§ Set task A
From the listing, reproduce the part that opens with the line containing "Where should I click to: Click the Sessions" and closes with the line containing "Looking at the screenshot, I should click(338, 15).", both lines included.

Interview: John Fitzpatrick

Last week John Fitzpatrick and I met up in Yum Chaa (brilliant place for tea lovers)  in Soho, and had a chat about his show ‘This Much [Or an Act of Violence Against The Institution of Marriage]’ on at The Edinburgh Fringe in August, amongst many other things such as the commodification of relationships, privilege, equality, all sorts.

You can listen to our 20 minute ramble on Sound Cloud here: https://soundcloud.com/amie-taylor/john-interview

Or read a shortened version of the transcript below.

AT:  Hi John, thanks for talking to us today.  So tell us, first of all, the name of the show you’ve written and we’ll take it from there.

JF: Okay, the name of the show is ‘This Much’ or ‘An Act of Violence towards the Institution of Marriage.’  It’s about a guy called Gar and he is in a very stable relationship, but then he meets someone else in the corner shop while trying to choose a pack of biscuits. And it starts to challenge his sense of self and his identity, so he starts to have an affair. He can’t decide between the stable relationship or this new person, which is exciting and so it just ends up causing havoc in everyones lives and brings out the worst in everybody.  So he realises that the identity that he has, has stopped him being the person he wants to be, so he has to do something drastic in order to become himself. Which he does, and that continues to cause havoc. So I suppose, he wants to be himself, but what’s stopping him is everything, so he tries to give up everything, and then he has nothing.

§ Set task B
Carry on the John Fitzpatrick interview from where it stops.

§ Input for this task
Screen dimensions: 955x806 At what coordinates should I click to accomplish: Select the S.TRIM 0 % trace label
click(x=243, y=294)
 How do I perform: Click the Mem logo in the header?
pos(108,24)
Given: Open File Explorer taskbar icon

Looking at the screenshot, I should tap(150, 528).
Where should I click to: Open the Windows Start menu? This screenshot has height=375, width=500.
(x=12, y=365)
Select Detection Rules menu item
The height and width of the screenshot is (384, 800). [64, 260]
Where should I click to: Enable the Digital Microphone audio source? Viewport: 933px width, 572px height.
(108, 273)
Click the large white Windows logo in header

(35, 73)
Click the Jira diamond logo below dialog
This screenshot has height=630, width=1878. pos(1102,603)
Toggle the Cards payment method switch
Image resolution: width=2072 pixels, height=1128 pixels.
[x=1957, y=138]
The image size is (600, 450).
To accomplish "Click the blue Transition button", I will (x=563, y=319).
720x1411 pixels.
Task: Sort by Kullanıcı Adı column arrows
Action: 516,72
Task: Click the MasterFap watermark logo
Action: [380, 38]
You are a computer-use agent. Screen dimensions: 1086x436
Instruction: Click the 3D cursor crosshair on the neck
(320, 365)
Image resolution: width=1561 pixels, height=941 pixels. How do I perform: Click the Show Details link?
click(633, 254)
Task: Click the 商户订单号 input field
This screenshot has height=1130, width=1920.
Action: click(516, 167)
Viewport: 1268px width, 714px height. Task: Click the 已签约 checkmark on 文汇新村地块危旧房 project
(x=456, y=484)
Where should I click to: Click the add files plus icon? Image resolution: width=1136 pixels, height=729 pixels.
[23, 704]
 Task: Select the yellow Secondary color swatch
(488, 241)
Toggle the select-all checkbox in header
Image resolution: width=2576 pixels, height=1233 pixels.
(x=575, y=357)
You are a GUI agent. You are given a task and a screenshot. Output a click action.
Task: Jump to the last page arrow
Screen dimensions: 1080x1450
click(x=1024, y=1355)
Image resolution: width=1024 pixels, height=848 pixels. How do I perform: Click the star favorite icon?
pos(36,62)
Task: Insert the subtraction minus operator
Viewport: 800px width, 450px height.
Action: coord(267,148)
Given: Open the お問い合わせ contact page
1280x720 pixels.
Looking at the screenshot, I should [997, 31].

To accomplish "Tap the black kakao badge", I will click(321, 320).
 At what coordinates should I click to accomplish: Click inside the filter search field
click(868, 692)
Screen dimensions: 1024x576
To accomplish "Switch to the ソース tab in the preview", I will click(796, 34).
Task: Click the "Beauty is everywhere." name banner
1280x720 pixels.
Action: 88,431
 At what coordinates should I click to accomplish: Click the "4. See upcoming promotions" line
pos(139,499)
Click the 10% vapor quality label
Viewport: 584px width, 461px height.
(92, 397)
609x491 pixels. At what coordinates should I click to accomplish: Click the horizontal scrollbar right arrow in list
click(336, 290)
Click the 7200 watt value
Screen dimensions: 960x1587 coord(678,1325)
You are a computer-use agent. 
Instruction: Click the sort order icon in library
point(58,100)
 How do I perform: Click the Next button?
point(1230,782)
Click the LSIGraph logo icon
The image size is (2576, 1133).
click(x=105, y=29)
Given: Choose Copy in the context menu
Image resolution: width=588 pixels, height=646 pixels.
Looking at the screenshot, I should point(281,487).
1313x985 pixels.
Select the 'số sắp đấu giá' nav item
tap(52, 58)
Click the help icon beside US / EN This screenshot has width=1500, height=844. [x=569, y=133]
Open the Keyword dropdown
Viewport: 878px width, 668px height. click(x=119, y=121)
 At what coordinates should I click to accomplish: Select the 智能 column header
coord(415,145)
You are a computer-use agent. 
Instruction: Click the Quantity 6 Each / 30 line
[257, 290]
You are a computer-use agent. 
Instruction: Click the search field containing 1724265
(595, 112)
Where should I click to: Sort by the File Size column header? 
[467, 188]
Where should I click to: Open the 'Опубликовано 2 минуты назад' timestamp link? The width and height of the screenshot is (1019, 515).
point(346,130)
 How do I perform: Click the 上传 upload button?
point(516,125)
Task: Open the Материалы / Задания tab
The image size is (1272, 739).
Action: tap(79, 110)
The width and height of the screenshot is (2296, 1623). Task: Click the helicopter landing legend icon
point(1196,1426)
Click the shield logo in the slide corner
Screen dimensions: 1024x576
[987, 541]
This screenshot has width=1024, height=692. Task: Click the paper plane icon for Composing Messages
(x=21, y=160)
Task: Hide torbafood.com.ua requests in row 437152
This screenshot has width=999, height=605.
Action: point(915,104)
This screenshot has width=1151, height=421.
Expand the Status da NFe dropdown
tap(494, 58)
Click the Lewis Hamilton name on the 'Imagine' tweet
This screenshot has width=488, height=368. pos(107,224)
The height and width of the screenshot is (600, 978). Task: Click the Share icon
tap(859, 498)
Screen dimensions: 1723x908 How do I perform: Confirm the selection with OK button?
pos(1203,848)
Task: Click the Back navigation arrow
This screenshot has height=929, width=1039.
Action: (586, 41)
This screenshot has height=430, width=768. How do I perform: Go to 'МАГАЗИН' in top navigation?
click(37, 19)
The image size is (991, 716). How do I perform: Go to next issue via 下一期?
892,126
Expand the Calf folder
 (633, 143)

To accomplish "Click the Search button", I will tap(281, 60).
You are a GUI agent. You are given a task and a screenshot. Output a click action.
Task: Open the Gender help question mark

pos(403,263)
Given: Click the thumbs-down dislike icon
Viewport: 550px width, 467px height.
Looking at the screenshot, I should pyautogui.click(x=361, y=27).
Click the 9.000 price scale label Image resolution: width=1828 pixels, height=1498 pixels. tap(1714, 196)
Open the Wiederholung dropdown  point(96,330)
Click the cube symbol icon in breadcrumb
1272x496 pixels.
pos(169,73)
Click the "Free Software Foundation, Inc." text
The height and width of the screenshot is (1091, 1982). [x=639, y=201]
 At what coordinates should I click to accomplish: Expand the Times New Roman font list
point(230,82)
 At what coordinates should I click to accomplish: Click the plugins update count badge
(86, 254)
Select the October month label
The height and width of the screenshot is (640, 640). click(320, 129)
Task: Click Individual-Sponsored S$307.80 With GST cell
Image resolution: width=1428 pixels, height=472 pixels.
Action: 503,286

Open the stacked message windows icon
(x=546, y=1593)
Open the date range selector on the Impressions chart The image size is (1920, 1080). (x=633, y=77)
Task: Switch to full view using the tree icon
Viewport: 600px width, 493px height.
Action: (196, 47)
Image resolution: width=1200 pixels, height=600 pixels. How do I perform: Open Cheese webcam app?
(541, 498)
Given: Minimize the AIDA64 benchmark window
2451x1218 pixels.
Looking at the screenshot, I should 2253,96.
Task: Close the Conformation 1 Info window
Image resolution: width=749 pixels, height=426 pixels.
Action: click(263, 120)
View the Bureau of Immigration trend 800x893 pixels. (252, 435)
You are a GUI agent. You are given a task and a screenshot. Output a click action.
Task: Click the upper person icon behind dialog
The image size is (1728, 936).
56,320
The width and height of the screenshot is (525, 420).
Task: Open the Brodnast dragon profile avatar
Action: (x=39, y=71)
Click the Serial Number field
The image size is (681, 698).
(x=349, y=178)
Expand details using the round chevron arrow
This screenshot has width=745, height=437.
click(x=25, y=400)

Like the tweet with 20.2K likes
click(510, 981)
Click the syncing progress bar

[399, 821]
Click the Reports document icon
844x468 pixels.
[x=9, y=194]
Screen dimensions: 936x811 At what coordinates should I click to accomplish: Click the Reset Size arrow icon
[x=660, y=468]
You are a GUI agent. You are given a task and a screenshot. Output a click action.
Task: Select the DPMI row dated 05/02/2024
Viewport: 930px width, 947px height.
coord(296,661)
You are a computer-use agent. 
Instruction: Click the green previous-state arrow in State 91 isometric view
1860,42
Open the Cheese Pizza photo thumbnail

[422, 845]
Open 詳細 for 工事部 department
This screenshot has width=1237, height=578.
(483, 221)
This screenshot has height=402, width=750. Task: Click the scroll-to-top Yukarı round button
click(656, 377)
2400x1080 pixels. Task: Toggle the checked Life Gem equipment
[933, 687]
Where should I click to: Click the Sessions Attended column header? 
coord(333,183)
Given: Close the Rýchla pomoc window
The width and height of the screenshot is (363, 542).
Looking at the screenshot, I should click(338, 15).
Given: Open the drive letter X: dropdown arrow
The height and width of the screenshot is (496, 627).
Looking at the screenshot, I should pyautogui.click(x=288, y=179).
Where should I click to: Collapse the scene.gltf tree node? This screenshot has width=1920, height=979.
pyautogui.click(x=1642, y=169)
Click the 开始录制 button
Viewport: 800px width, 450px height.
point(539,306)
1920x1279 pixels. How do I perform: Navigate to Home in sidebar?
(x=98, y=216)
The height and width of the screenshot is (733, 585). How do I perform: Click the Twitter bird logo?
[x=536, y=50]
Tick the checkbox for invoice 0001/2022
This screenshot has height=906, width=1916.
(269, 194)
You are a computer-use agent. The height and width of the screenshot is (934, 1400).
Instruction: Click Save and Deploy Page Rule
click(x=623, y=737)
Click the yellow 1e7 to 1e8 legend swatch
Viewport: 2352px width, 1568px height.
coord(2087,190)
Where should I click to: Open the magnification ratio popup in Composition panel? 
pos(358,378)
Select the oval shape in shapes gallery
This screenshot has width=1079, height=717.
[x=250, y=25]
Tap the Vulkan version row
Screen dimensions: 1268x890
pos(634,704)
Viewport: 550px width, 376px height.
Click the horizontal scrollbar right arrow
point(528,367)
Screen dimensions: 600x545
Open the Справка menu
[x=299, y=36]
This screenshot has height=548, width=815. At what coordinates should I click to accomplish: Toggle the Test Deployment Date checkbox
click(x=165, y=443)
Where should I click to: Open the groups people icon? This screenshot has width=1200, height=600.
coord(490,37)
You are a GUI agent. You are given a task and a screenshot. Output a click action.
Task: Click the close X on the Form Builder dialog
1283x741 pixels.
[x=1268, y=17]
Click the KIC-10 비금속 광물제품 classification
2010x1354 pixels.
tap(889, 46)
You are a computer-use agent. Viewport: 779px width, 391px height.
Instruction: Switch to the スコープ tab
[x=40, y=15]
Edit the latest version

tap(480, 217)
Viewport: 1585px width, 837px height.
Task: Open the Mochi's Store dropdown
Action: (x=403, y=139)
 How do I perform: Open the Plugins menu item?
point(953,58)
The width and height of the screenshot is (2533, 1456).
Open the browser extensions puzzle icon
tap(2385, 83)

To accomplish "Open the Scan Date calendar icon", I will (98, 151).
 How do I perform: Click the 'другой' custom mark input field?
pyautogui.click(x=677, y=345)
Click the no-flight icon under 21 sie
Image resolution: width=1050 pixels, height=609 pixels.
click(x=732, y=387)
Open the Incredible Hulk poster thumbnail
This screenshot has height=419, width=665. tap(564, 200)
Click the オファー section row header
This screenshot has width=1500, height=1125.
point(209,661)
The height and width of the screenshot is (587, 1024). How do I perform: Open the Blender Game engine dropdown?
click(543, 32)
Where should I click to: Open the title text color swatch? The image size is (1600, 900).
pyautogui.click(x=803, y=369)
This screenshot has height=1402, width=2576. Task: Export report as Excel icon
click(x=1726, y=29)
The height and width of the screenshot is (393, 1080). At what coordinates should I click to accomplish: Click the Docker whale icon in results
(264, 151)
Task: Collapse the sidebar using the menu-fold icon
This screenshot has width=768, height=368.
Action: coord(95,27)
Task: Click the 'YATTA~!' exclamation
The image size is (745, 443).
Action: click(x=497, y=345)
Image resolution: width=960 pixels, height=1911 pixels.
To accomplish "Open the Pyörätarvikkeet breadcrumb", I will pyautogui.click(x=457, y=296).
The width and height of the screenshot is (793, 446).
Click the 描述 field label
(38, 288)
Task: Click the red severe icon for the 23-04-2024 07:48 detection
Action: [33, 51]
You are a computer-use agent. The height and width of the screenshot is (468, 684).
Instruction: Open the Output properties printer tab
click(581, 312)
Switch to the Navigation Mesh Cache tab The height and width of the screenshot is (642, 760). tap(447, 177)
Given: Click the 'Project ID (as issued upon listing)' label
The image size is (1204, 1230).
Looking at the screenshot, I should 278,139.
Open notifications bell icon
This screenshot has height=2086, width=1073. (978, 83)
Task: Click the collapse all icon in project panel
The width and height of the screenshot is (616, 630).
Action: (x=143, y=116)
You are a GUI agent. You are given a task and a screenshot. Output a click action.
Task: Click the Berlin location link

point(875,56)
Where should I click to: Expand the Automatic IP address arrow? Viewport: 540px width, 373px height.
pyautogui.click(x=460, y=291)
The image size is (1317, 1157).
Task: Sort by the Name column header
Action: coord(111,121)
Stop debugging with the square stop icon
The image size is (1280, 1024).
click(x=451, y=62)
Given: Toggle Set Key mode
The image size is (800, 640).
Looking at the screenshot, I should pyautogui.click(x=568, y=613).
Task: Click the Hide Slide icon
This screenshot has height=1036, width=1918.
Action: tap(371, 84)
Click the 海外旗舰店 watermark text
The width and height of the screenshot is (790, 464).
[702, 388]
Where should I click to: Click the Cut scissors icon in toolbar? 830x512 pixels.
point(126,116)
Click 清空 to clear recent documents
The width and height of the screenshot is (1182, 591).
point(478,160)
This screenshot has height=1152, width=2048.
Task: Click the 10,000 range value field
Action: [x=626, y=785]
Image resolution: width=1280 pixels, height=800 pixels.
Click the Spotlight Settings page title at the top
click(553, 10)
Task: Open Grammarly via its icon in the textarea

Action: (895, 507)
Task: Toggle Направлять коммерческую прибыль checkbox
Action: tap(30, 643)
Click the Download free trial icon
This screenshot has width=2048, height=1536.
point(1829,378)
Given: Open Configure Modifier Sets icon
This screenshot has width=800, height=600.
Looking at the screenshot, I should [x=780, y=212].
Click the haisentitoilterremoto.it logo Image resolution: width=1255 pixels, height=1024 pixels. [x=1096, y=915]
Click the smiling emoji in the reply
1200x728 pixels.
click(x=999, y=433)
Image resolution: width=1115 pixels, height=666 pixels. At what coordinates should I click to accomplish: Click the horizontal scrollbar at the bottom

§ Answer A
Where should I click to: Click the Sessions Attended column header? 
coord(333,183)
Given: Close the Rýchla pomoc window
The width and height of the screenshot is (363, 542).
Looking at the screenshot, I should click(338, 15).

§ Answer B
AT: Wow.  So where did the seed of that idea come from?

JF:  The seed of that idea came from having a deadline to write a play.  And I didn’t know what to write, the only thing that was enjoyable was trying to remember back as far as I could and writing everything I could remember since I was born. So I wrote pages and pages…

AT: From your life?

JF:   Yes, literally going ‘Okay, what’s my first memory? Great, what’s next?’  And having a look at what was standing out. And that created this block of text, and then within that I was thinking about relationships and how people affect each other in relationships.  There had been this incident in a gay bar in Dublin years ago, which my boyfriend at the time had witnessed, where a guy came in and stabbed his boyfriend and I was thinking ‘What do you do to someone you love to make them hate you that much?’ So I started writing these scenes, working towards that. And then it developed and I took out the dramatic ending because it didn’t need it.  And I took out all of the memory stuff because it had infiltrated the scenes, but it didn’t need to be there anymore.  And what was left was a very subtle relationship.  The feeling that if your identity is forged through fear, about gender and about sexuality, you end up being an adult with an identity that you’re not very happy with, because it’s not your true instinct. And relationships are like someone mirroring yourself back to you in a way, and when what you see doesn’t make you happy, you go – what the fuck’s wrong with me? So it’s about someone trying to escape that trap and be themselves. And express that instinct that was quite pure as a child but has got suppressed through masculinity and sexual norms.

AT:  Is that a key theme for the show, how we adhere to sexual norms?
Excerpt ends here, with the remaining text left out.